Nations and Nationalism

Nations and Nationalism

The modern world is wrought with the idea that nationalism for one’s community, which is often embodied by a geographically defined border is a sacred connection between these “connected” people. The idea of nationalism was brought to fruition during the enlightenment and destruction of the divinely ordained systems of power. The question that one poses of nationalism is what and who benefits from this political ideal. “The Nation as Imagined Community” by Benedict Anderson raises these questions and the place of nationalism in society. In the history of Indian society we can see both the fruits of nationalism and the negative effects of such political ideology.
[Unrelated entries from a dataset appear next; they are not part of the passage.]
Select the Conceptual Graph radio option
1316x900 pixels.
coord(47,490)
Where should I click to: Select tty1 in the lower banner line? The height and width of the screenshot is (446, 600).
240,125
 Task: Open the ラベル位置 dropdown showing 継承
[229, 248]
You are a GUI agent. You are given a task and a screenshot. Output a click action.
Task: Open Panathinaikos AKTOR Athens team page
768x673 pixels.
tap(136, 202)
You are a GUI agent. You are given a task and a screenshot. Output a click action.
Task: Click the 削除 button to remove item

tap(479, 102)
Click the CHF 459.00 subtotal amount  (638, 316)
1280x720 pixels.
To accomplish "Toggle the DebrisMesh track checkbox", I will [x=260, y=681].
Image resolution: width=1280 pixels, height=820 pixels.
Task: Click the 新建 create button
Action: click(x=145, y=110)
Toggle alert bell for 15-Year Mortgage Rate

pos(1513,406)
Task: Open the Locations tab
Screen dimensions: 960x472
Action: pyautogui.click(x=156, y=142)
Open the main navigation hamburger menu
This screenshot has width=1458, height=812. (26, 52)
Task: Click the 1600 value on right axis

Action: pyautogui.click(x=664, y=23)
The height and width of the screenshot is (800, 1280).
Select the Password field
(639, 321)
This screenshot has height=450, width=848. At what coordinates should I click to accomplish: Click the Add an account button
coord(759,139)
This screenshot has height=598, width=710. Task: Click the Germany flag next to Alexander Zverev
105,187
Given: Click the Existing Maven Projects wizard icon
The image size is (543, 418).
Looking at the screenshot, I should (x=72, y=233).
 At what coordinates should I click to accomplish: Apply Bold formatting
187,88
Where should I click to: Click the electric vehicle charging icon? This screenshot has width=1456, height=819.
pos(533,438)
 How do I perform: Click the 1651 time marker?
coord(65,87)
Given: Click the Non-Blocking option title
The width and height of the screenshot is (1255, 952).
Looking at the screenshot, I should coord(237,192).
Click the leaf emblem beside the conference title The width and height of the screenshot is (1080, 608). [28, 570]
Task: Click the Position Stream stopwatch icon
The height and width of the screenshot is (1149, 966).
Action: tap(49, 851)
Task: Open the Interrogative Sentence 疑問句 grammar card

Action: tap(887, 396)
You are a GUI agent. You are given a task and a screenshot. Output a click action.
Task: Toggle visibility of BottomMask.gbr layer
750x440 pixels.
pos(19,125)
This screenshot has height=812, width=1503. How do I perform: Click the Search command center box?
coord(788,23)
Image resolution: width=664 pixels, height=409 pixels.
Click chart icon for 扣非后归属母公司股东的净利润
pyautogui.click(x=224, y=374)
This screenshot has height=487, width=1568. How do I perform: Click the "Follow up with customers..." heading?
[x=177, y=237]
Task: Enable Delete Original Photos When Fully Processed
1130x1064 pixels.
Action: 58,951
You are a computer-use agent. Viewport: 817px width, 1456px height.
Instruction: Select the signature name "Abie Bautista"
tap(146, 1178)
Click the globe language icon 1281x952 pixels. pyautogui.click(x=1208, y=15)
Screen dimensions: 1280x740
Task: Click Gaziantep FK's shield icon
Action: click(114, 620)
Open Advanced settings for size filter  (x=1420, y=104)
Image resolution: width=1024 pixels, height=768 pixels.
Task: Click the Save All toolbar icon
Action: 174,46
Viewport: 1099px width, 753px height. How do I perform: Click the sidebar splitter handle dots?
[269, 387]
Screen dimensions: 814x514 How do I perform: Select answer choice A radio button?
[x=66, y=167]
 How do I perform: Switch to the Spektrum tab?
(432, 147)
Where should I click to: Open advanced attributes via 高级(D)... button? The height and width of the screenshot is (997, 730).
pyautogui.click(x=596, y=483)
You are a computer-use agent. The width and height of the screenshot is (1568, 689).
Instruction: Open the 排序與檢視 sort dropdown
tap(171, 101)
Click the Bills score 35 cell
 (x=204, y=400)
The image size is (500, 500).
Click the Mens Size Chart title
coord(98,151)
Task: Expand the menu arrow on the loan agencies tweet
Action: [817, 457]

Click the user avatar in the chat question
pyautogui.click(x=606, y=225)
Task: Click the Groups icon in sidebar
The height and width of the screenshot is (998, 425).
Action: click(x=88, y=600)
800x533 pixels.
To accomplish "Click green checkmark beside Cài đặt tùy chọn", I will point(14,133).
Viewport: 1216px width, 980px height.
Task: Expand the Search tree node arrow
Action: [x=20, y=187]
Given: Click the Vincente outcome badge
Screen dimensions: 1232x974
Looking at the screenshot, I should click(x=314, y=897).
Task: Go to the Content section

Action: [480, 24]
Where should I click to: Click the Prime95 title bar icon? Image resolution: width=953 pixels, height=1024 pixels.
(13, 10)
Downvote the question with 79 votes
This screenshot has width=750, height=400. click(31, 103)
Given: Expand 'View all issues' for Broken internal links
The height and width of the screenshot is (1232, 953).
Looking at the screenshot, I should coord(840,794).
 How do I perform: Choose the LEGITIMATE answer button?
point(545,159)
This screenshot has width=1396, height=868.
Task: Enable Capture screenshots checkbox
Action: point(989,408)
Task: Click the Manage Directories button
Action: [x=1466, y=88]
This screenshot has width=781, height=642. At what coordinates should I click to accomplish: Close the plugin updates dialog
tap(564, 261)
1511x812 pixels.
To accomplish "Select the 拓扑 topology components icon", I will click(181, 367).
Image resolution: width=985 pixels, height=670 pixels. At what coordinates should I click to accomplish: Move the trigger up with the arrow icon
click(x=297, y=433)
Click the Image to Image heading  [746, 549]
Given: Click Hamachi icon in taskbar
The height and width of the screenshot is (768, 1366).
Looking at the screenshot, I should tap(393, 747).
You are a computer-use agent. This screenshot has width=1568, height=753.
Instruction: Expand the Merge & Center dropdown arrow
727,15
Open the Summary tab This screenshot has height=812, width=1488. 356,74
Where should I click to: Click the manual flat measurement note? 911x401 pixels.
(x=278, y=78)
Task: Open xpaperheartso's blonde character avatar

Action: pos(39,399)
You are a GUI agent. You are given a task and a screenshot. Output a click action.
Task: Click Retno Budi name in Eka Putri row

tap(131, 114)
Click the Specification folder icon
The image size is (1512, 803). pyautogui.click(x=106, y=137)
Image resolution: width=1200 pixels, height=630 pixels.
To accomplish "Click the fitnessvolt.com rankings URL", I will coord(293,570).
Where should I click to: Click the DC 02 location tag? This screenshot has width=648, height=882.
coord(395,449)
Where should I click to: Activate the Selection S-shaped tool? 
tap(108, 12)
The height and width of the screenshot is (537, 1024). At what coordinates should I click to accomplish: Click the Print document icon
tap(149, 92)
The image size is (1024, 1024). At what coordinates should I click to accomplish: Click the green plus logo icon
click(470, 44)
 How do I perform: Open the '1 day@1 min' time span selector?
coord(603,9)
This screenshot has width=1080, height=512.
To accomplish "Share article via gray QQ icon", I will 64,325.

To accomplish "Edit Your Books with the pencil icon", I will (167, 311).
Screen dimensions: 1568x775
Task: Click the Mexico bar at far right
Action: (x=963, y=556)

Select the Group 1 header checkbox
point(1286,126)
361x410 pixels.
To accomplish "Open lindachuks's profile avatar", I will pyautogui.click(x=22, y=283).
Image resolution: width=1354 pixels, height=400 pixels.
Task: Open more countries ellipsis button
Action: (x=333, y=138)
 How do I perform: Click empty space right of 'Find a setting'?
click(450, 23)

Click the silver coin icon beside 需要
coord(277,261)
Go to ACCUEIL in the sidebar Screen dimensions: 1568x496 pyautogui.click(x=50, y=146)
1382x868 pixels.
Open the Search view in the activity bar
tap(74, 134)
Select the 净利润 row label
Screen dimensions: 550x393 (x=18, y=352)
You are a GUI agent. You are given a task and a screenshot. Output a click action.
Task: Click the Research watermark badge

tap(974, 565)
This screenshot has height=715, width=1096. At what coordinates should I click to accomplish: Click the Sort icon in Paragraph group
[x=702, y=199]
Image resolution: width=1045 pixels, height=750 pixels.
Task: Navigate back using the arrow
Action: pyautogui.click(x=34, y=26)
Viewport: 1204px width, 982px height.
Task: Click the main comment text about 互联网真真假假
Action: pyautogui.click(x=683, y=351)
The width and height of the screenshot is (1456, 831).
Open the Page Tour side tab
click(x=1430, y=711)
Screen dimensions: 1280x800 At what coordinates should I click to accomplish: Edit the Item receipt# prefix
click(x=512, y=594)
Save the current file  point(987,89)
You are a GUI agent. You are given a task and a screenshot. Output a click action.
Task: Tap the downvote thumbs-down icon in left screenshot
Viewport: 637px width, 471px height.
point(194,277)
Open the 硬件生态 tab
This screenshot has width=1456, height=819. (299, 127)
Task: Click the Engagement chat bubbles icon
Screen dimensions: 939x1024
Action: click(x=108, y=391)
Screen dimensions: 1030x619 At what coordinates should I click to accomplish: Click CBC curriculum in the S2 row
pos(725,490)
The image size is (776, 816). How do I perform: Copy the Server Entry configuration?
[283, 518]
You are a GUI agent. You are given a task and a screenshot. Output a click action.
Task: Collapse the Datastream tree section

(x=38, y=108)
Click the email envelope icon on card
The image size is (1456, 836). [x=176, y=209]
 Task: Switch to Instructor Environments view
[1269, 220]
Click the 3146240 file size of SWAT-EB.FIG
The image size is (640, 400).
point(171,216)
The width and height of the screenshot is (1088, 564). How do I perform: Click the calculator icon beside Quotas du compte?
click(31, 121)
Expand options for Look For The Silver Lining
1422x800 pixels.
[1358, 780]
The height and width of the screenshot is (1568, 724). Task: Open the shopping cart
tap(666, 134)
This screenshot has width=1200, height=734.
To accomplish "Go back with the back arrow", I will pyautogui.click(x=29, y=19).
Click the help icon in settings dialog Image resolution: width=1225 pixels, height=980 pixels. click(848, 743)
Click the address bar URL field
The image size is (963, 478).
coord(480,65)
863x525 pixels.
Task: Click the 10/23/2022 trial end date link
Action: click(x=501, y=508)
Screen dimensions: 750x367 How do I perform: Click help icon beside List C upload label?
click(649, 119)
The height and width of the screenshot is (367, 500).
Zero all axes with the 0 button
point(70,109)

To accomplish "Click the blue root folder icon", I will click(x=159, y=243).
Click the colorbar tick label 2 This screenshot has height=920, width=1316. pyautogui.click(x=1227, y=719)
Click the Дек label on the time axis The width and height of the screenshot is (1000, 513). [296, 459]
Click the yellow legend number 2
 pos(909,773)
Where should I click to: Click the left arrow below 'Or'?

Indian nationalism rose to its heights in colonial India and the abominable rule of the British Empire over the population of India during the 19th and 20th century. The harsh rule of the god-like power and influence of the East India Trading Company created an uprising among st the forgotten needs of the Indian people. This culminated in the ultimate unity among-st those under the umbrella of British rule. We can see the end consequence of this nationalistic uprising among st the minds of Indians in the independence of the Indian nation. In contrast to the stark negative speech of Benedict Anderson we see the force of nationalism resulting in the  positive transition of the rule of power to the people of India and into the hands of those forgotten by the larger world. Nationalism like almost all things can lead to grieves feuds between these imagined nationalistic communities. More recently in the conflicts between the Muslim and Hindu communities of India and Pakistan we also see the evil deeds of nationalistic ideas. The conflict between these two populations and the rise of nationalism takes a different road and creates distress and a looming crevasse between these two communities. Unlike the geographical nationalism seen in earlier India we see a religious nationalism arise, and this nationalism in direct relation to the nationalism defined by Anderson caused and continues to cause death, war, and conflict between these two populations.

My own ideas on nationalism are much more global in nature as compared to Arnold’s. Why did nationalism arise one may ask and why did this imagined idea become such a powerful ideology? What is its purpose? I propose that nationalism is created out of the need for “self-rule”, which is in essence the ability for individuals to have more power over their individual circumstances. It would seem right and just for an individual to seek this individual power. As such, nations like India were created that gave a certain geographical population more power over their own rule. Today we see a society that ultimately reflects this ideology in the vast nation states covering our planet. The evil that lies in this ideology arise when these nationalistic forces collide. War, racism, greed are also results of nationalism. Battles where individuals are willing to die for reasons that may not even effect them. We also see that nationalism can culminate power to the few and leads to the ultimate pyramid of power established that alienates so many. We see figures like Donald Trump and Vladimir Putin arise from these forces and gain power from ushering pride and promise in nationalistic ideas. So is nationalism imagined? Yes. Is it a political system? Yes. Is it right or wrong? Both. What lies beneath the surface of nationalism is both good and evil, but like most things this divide is blurred. Nationalism is a perspectives and all perspectives differ.